18 thoughts on “Creating Nonprofit Chapters and Affiliates

  1. I am a board member of an ethnically-based cultural organization registered as a 501 (c) 7. We are establishing chapters in different states. My questions are:
    1) Can we set up the chapters as SMLLCs?
    2) What are the benefits of setting up the chapters as single member LLCs
    2) Do the chapters need to register in their respective states and what forms are required to fill out for SMLLCs?
    Thanks very much,
    M. Gashi

  2. I am the founder/director of a non-profit in Florida. There is interest from contacts of mine in other states to have our programs there. Looking at the group exemption, it appears the filing fee is $3,000 which we aren’t willing to put into it at this time. Is there another way around that, or is that the only way to accomplish having out of state chapters? A second question- my contacts are part of a very large national non-profit…if a group exemption is an absolute must, can they operate one of our chapters under their current non-profit? Thank you!

  3. Hello,

    My name is Rosa Moniz one of International Specialist organization at DeVry University, we are looking for organization partnership who works with student chapter around nationwide/worldwide, I would like to know if you have a student chapter also what are the requirements for my school club to be a part of claritylawyer Organization!

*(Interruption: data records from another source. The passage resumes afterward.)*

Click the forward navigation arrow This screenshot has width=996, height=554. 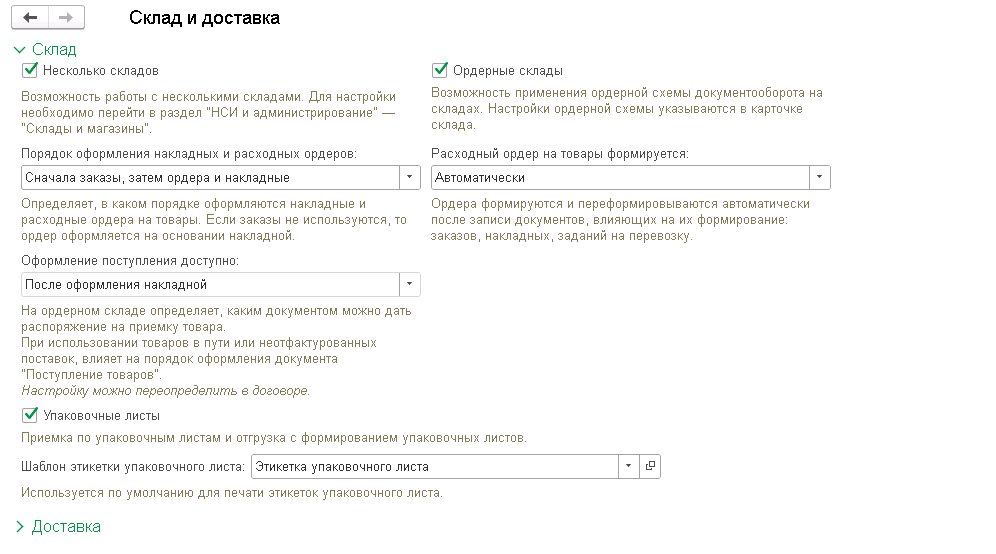(x=66, y=18)
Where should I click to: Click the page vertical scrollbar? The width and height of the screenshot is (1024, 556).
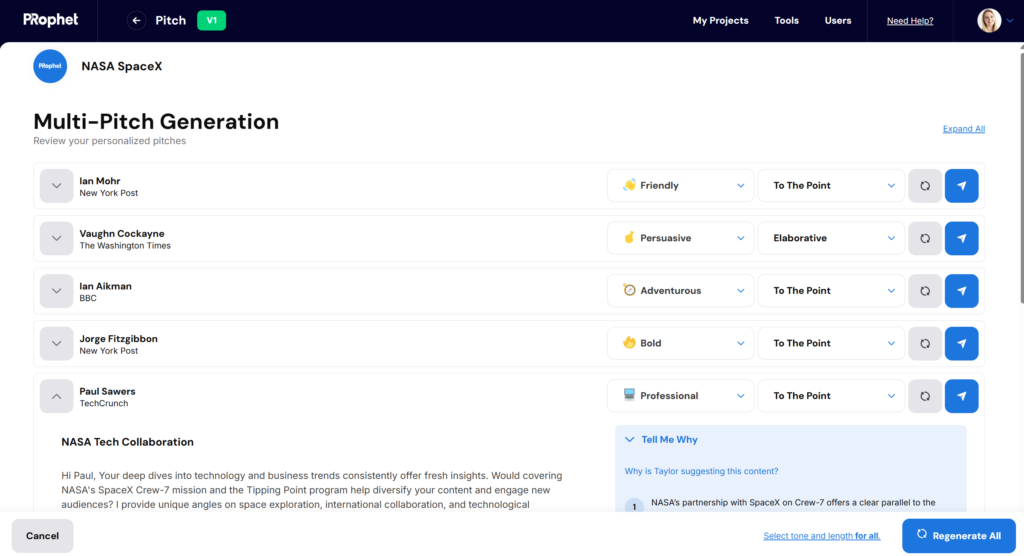[1021, 178]
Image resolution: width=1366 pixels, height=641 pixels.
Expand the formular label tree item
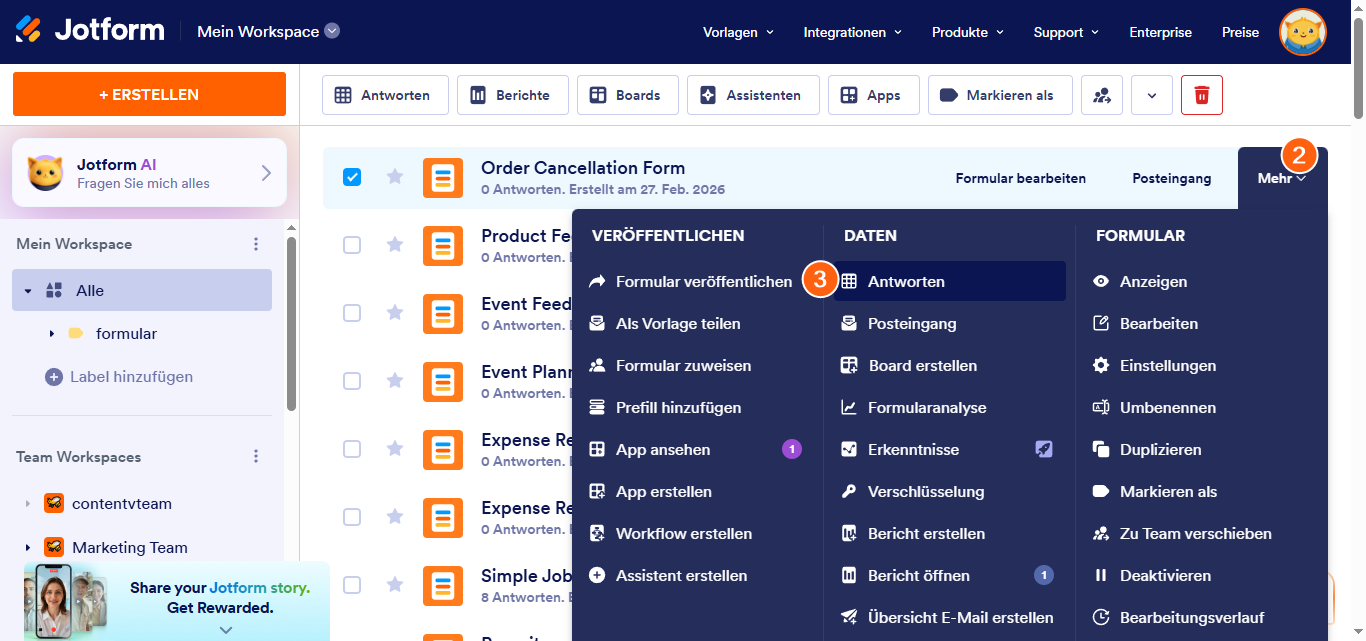point(51,333)
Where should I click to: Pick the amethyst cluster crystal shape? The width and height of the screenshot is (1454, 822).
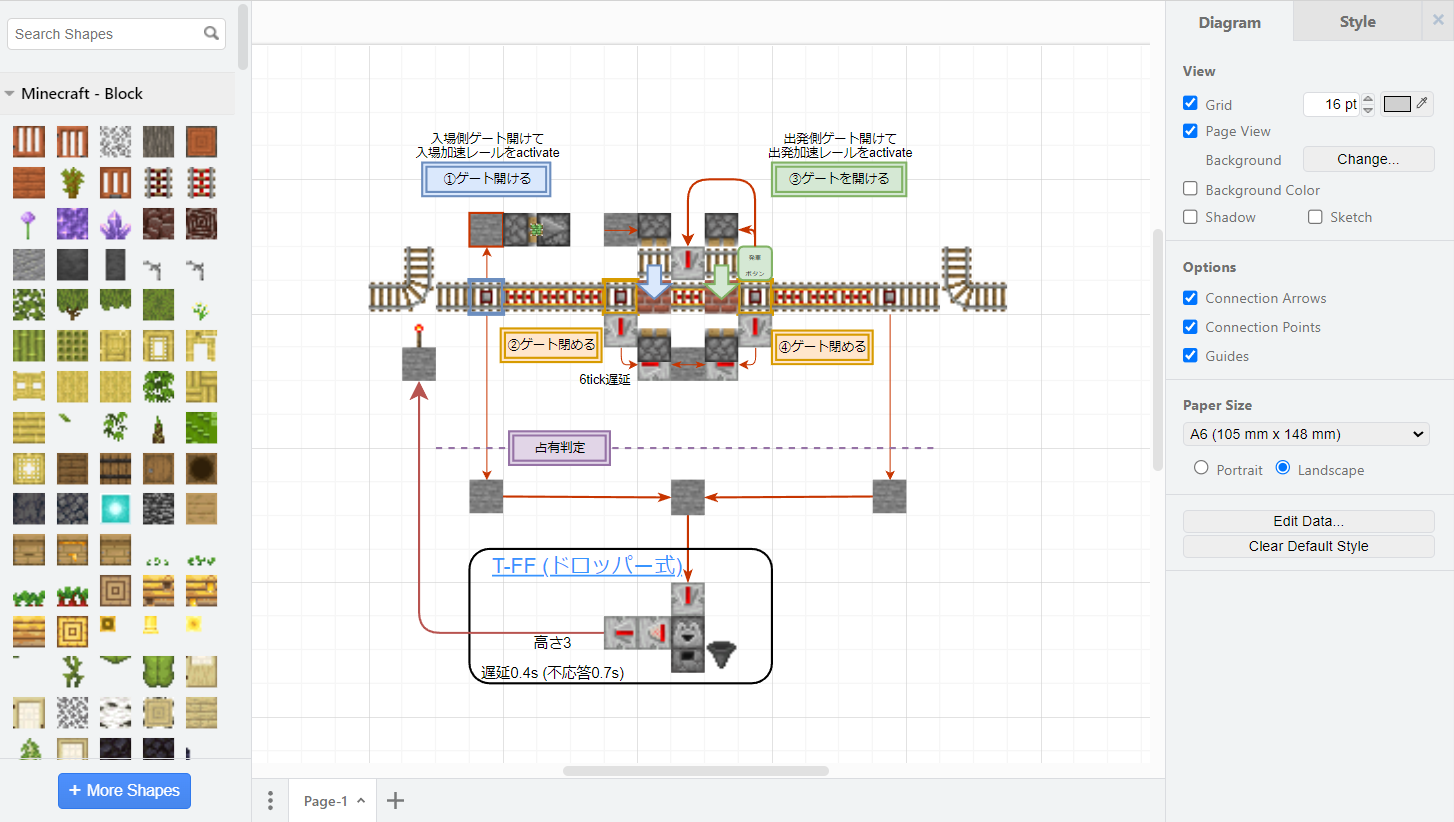[115, 224]
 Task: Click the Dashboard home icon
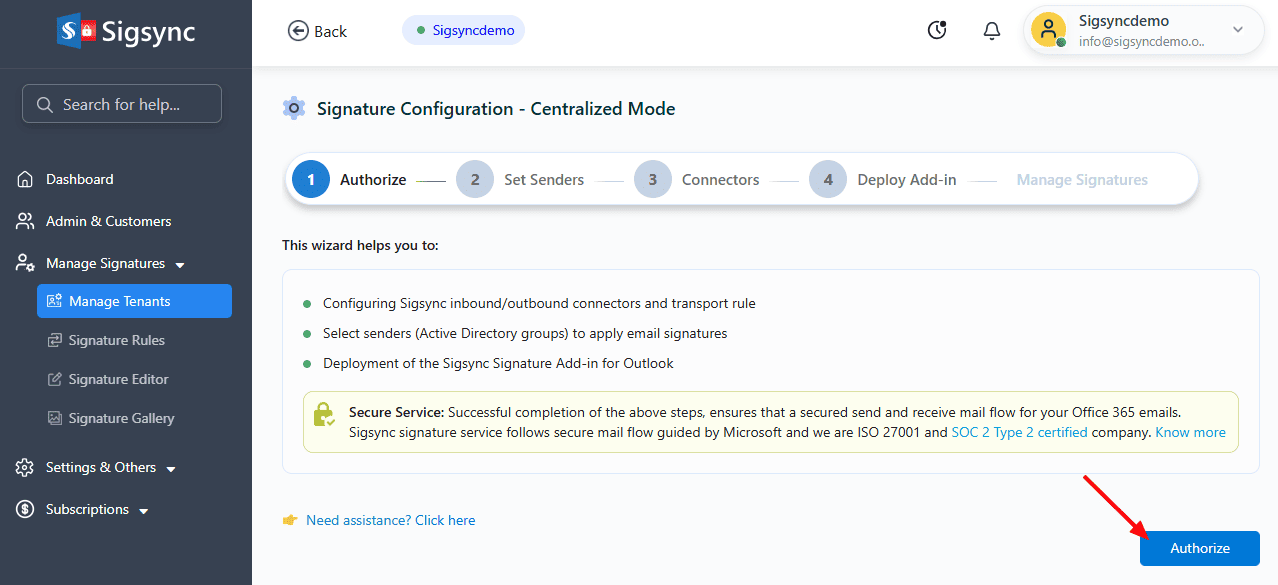pos(26,180)
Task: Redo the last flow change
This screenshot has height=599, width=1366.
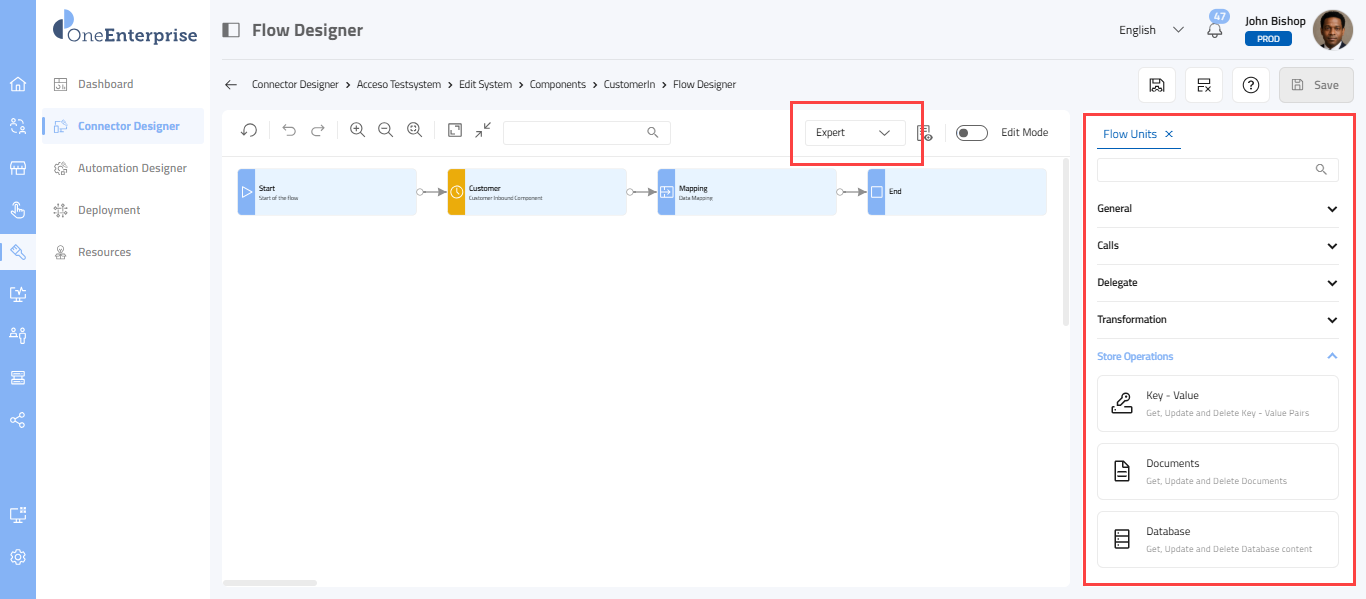Action: point(318,130)
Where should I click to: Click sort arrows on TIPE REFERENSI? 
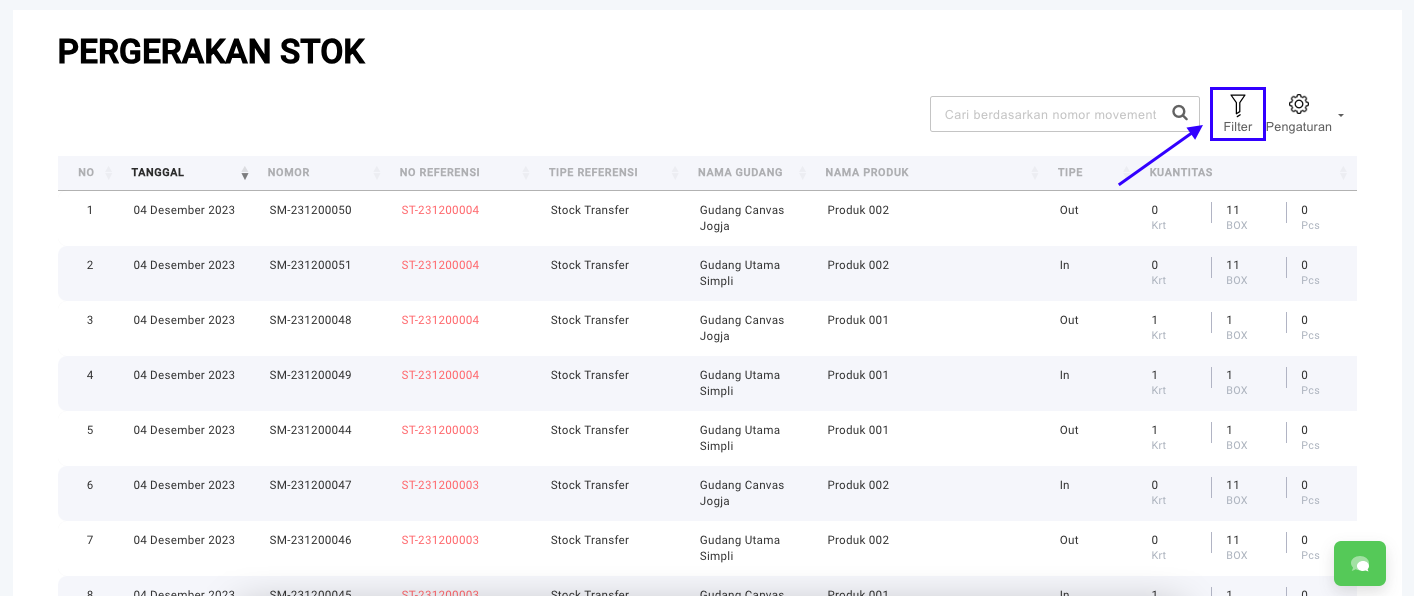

  4. I am a board member of APSE, a national non-profit organization, and the former board president. We currently have chapters in 35 states. APSE is a single corporation (501c3). However, each chapter has its own separate EIN, and files a 990 EZ (the postcard) as they each have their own bank accounts. We were told by a lawyer that the national organization is vulnerable from a liability standpoint in terms of the current structure and we would be better off having each chapter become its own 501c3. However, all of our chapters are staffed by volunteers, and to be frank, many are fledgling and not always attentive to administrative matters. Personally, I would prefer not to go this route if we can avoid it. (There is the additional concern about having “control” over the chapters if they are separate corporations, but we feel that can be addressed in the chapter agreement.) Any thoughts or guidance would be appreciated.

  5. If a Chapter in a Separate Affiliated Corporation wants to become its own 501(c)(3), would it have to apply to the IRS for such a status?

    And once it gets the status, would the new organization (a 39 prefix) be a separate organization from its previous Chapter/Affiliate Status (80 prefix)?

  6. We are a 501c3 organization that helps educate and create awareness for Charities by presenting a yearly Benefit Concert. If we are going to do this event in a different state under our organization, would I need to create a charter?

  7. Your article is great and really helps me with my project at hand. Thank you for taking the time to reach out.

    I am looking into opening a Separate Affiliated Corp of an existing non-profit. I want to clarify, if I acquire assets and liabilities during the time we are affiliated, are they separate and solely owned by me if they are acquired using my tax ID?

  8. We are a 501c3 conducting Christian retreats each month to help with anything people would typically go to counseling for. We want to establish other chapters in other states. We want consistency in the retreats and we want a contractual agreement that would recognize us as the overall leaders and will also need a percentage or some sort of financial compensation from their revenues.
    I am unclear on whether our liability insurance would have to cover them and also wonder about what part of the administrative burden we would carry and they would carry.